[WHAT YOU WILL DO] Repeat every entry word for word, but leave the images out of your copy.

START GIVEN DATA

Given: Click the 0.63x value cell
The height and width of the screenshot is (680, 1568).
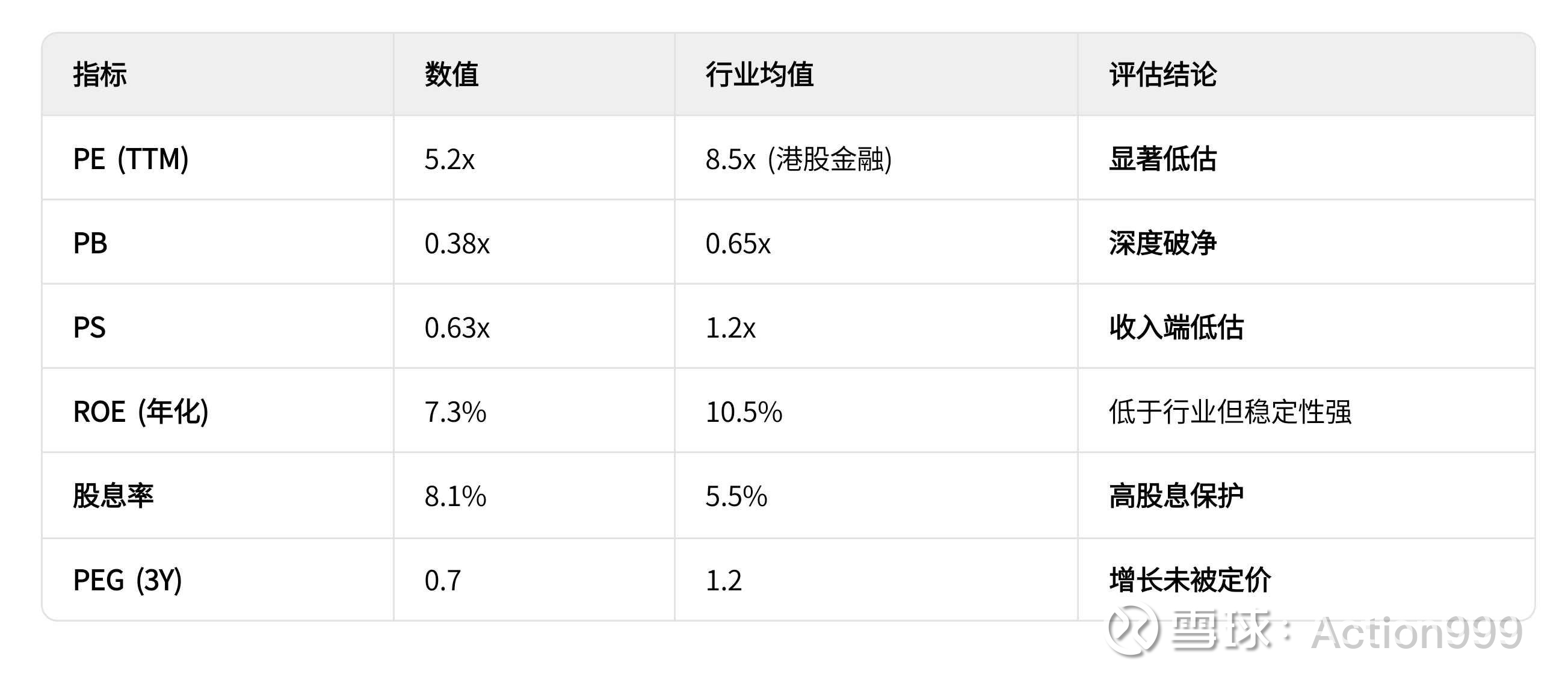Looking at the screenshot, I should (457, 328).
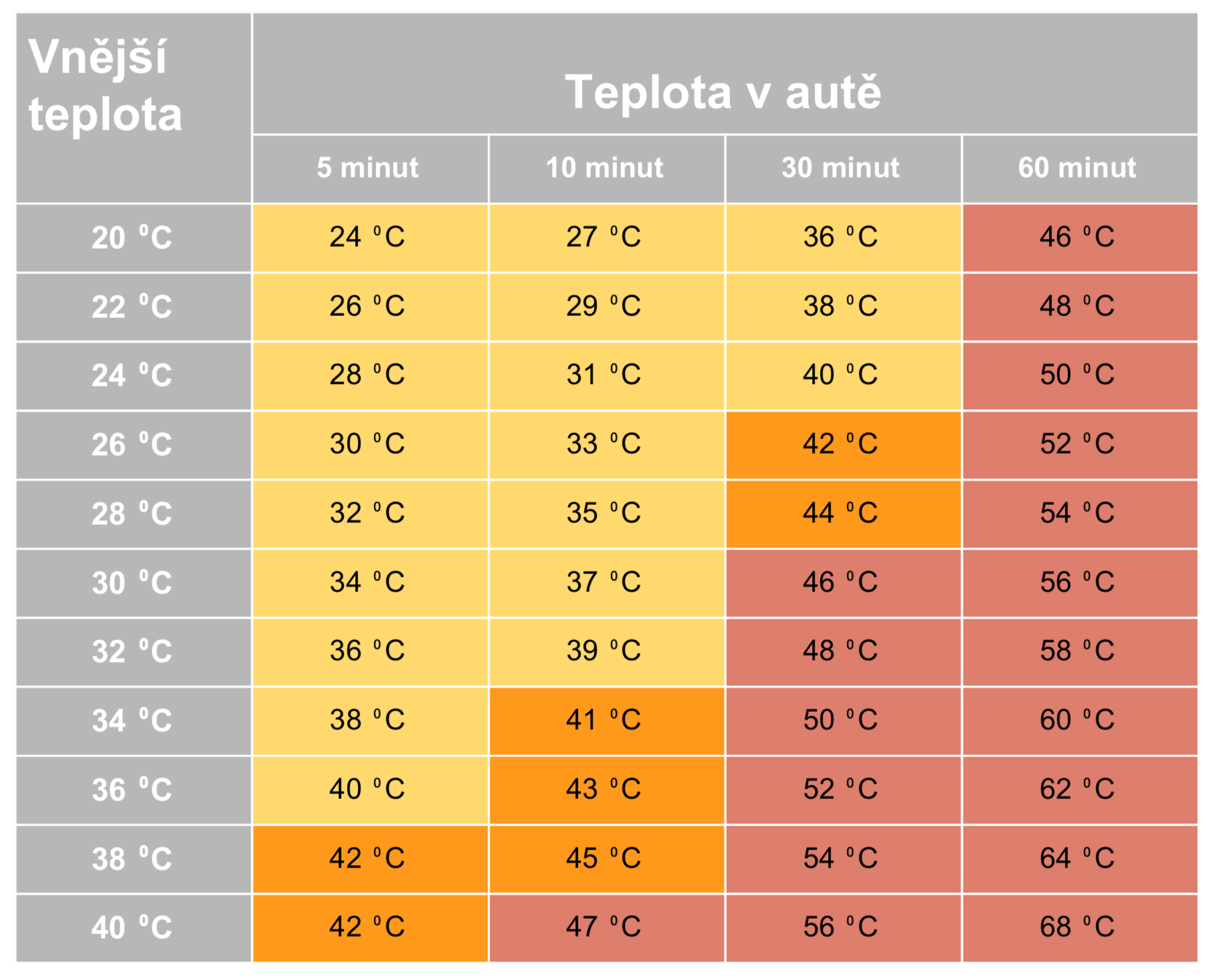Select the 20 °C outside temperature row label
1212x980 pixels.
click(x=134, y=238)
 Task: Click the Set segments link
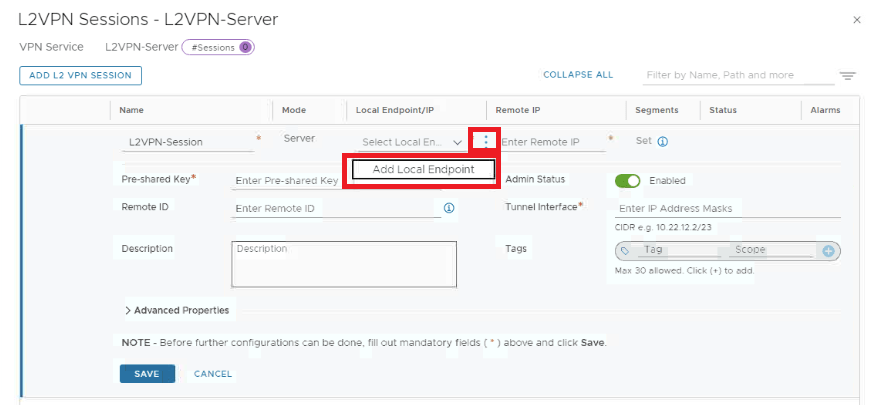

END GIVEN DATA

[OUTPUT]
Given: Click the 0.63x value cell
The height and width of the screenshot is (680, 1568).
Looking at the screenshot, I should (457, 328).
Select the 20 °C outside temperature row label
1212x980 pixels.
click(x=134, y=238)
 Task: Click the Set segments link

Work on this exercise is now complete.